We've eaten Swiss Chard. And peas.

And sugar snap peas. And beans, spinach, bok choi, beet tops and brocolli.

I don't even consider the Swiss Chard to be green. Look at these colors. Are they green?

I thought not. And this lettuce that coming up, maybe for eating next week.

Is that all green? Nope. I didn't think so.

But I will admit that most of the colours haven't arrived yet. We're just starting on the yellow zuchini, and yellow patapan squash. The potatoes and tomatoes will still be awhile. I have to start thinning the carrots soon I think and that is always a favourite with everyone here. And in the back of the garden is corn that actually looks pretty good this year.

And these. Why do the kids conveniently forget about all of these when they are complaining about supper?

Now that I've got kids of my own I'm sorry for my own complaining as a child when my mom gathered good meals from her garden, only to hear many voices of complaint. It's very late, but I'm sorry, Mom!

And the inspiration for this post comes from our pool. We returned from a weekend away to find Derby Duck floating in a surprisingly green pool. This hasn't happened before in our big pool and if I empty it at this point, I may just not fill it up again until next summer. Any ideas on how to clear it up?

Tuesday, August 4, 2009


We had decided long before summer hit us that we would be hanging around home a lot this year. Financially it makes sense for us, but Yvon also doesn't really get many holidays from work and we wanted to spread them out over the course of the whole summer.

In the past I've also been a bit annoyed about missing gardening time and produce. We've missed the weeks of raspberries before, and the only weeks of fresh beans as well. With my garden increasing in size this year, I didn't want to miss that. We wait for so many months for good weather that I don't really want to spend all of it away from home. I like my home. And I love fresh raspberries. And fresh beans.

That meant scoping out good daytrips to keep the kids entertained. They aren't as thrilled with beans as I am.

One Saturday we all took a trip to an acreage of one of Yvon's colleagues. The main attraction: horses! I'm not sure if I know any child that doesn't like horses.

The kids all cleaned the horse before we got on. This was the most gentle, patient horse I've ever met. And very big. He allowed all of them to rub him down.

I thought this was unneccessary because he looked all smooth and shiny to begin with. Then I sat on him and rubbed him with my hand. A lot of sweaty, greasy dirt hides under that shiny coat! I should have taken a picture of my dusty butt, but that's a hard angle for me.

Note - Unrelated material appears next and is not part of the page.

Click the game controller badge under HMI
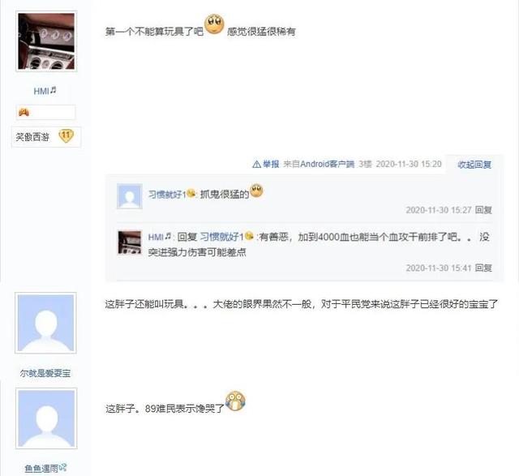tap(24, 112)
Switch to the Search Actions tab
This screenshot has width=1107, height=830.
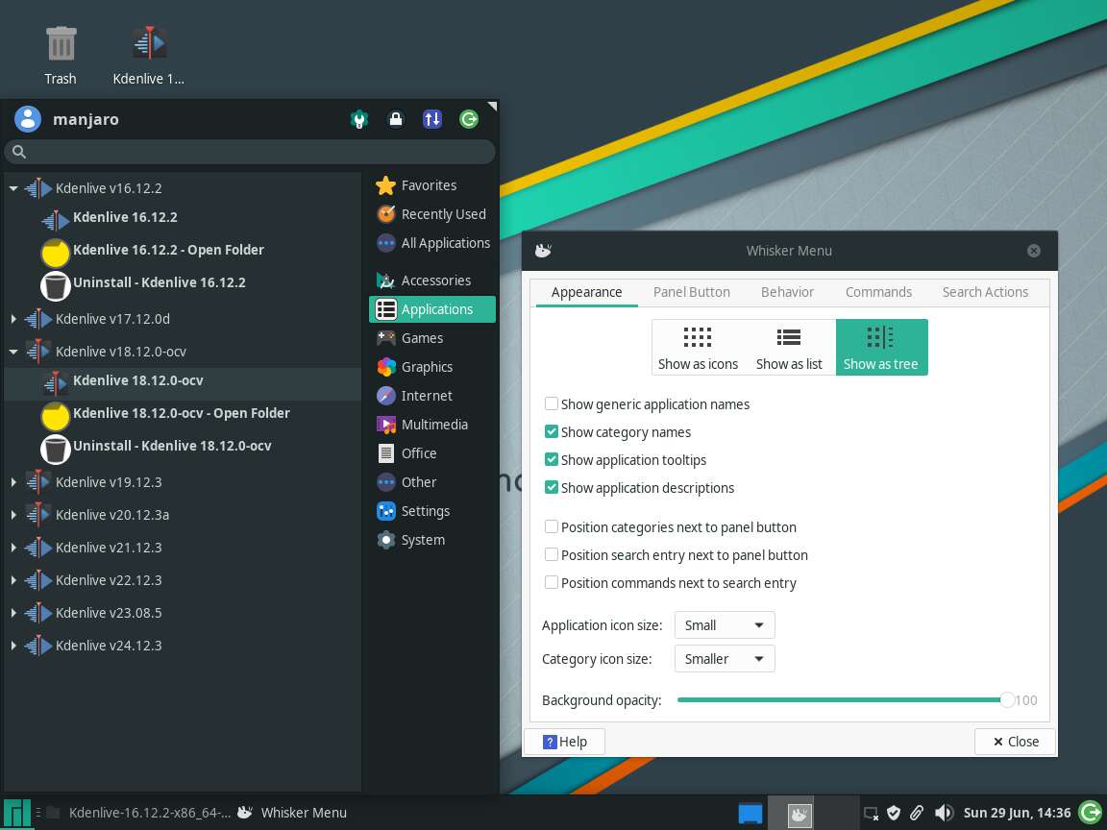pyautogui.click(x=985, y=292)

We all took turns walking the horse around the arena. Alice needed a bit of help because of her 5-year old legs, but I think this was her first horse ride. I don't count the mounties in Banff because they didn't move at all.

Laura and Beth loved it, but getting the big guy to obey commands from their relatively unauthorative voices took a bit of concentration. I was a bit better at it - I'm bigger and speak to my kids in the same demanding tone!

After the rides were over, we brushed him again, this time understanding why. We were pretty stinky and dirty by this point ourselves.

Even though we understood the need for the cleaning, we were in a rush to get it over with. I wanted to take the horse out of the arena around the paths through the stinging nettles that make up the rest of the acreage, but even I wanted to move onto the next part of our day.
These stinky little guys! They were rescued by a neighbour, their mother having been trapped or otherwise done away with before they were weaned.

Five of the cutest little skunks. They scampered around, letting us hold them and play with them. If I were even remotely tempted to ever get a cat, this visit would have changed my mind. I'd much prefer a de-scented skunk.

I'm sure they've been released into the country by this point (we saw them a few weeks ago), and may be able to use their stinky defense mechanism. I sure hope they survive in the wild. They were terribly cute!